Josepha Mendels; the Willful Life of a Not So Decent Lady

Josepha Mendels; the Willful Life of a Not So Decent Lady

Sylvia Heimans

At school she was a fierce child with the nickname ‘wild Josje’, she became a woman with little regard to bourgeois morals. She was just as autonomous as an author and praised for her spirited female characters. This biography is a wonderful portrait from a versatile woman, both an extraordinary human and an unique author. Sylvia Heimans was the first to gain access to Josepha Mendels’ personal archives and uses the years she spend on research to paint a broad picture of a remarkable woman.

Mendels was a shining example for many modern women who were struggling with their identity and expectations after the sexual revolution of the 1960’s. How to escape the forbidding corset of marriage and family life? How to develop your talents and fight for your autonomy as a emancipated woman and still lead a complete life including erotica, love and perhaps a motherhood.

Josepha Mendels grew up in an orthodox-Jewish family at the beginning of the twentieth century. But she had a hard time to find her own voice. She started writing when she was a governess and left rigid Holland to move to Paris to be free at age 34. She would become a renowned author after WWII, crowned but also maligned.

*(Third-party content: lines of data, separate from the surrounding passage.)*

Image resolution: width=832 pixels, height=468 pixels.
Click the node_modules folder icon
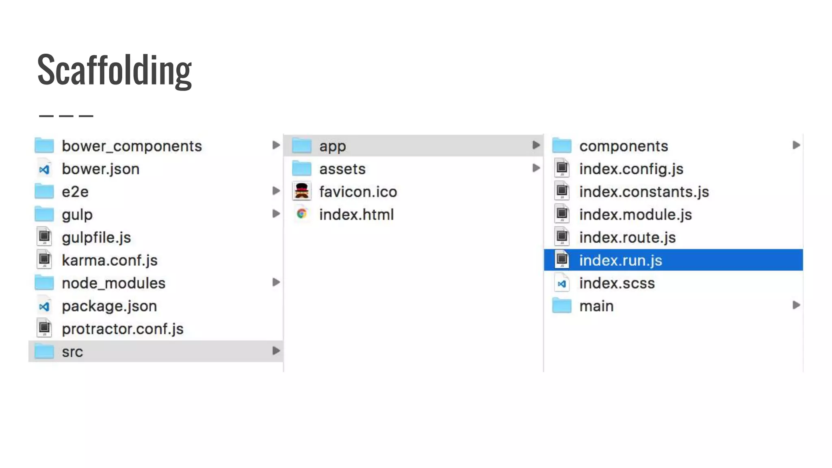pyautogui.click(x=44, y=283)
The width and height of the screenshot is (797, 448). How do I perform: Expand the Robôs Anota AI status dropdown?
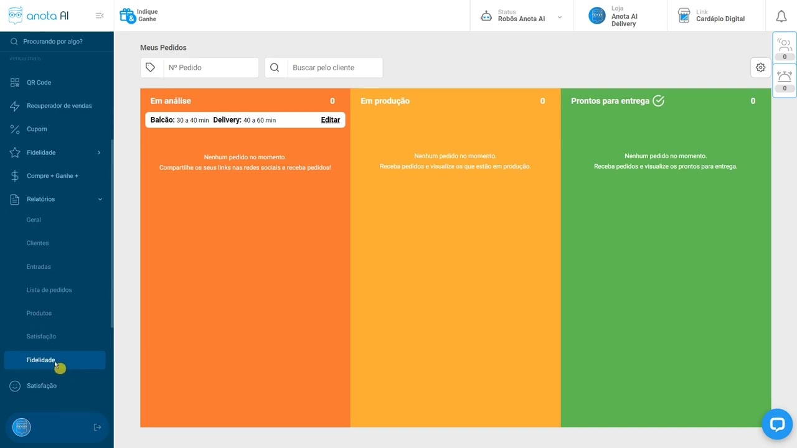point(559,17)
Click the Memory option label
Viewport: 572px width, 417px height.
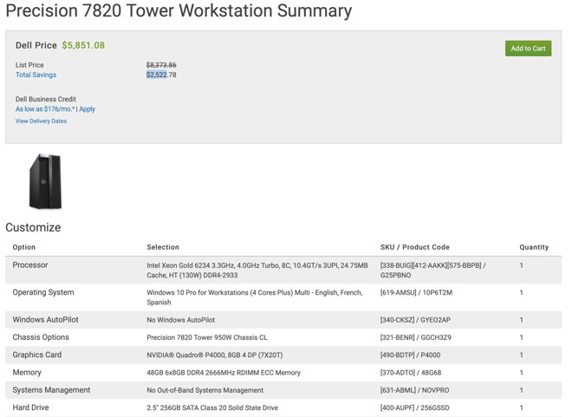(27, 373)
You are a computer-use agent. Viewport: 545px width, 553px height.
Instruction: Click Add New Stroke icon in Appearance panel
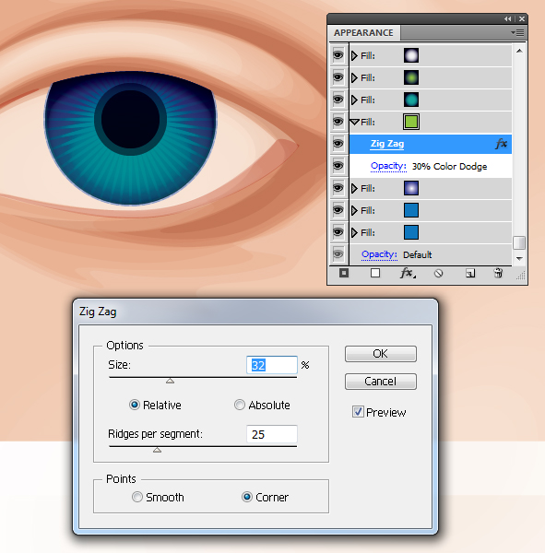[x=344, y=274]
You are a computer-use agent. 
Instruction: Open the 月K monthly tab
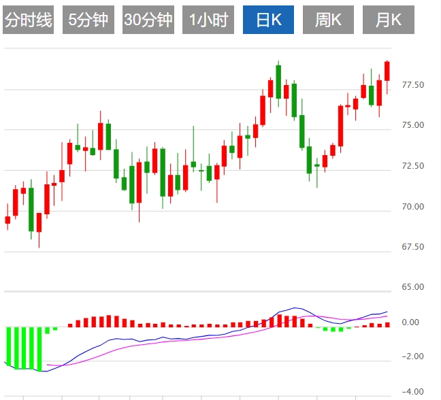388,20
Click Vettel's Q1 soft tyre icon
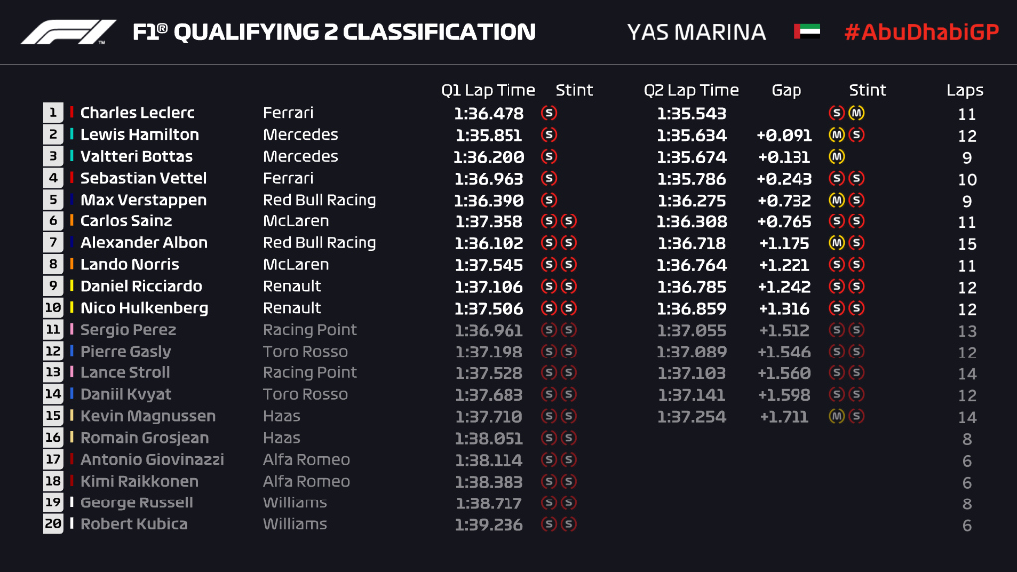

Mendels is a flamboyant personality but her spirited character has a deep and sad history. Having lost her entire family during WWII cast a shadow on both her success and all of her life.

But she did succeed in freeing herself from her orthodox youth. She was the lover of the beat poet Simon Vinkenoog after the war and a friend of author Anna Blaman. She became famous and honored as an author for her strong, independent female characters. And Josepha emphasized that she wasn’t part of any group. Not Jewish, not feminist and not just an author. ‘Society will not dictate me into doing or being anything. I will only do whatever I want to do. I will die a not so decent lady.’

Who is this remarkable woman who conquered the expectations of her surroundings and chose a new path? Who defied all standards to become one of the first unmarried mothers on her own choice? Who made her debut as an actress at age seventy-two and stood scantily clad at the stage of a Paris theater?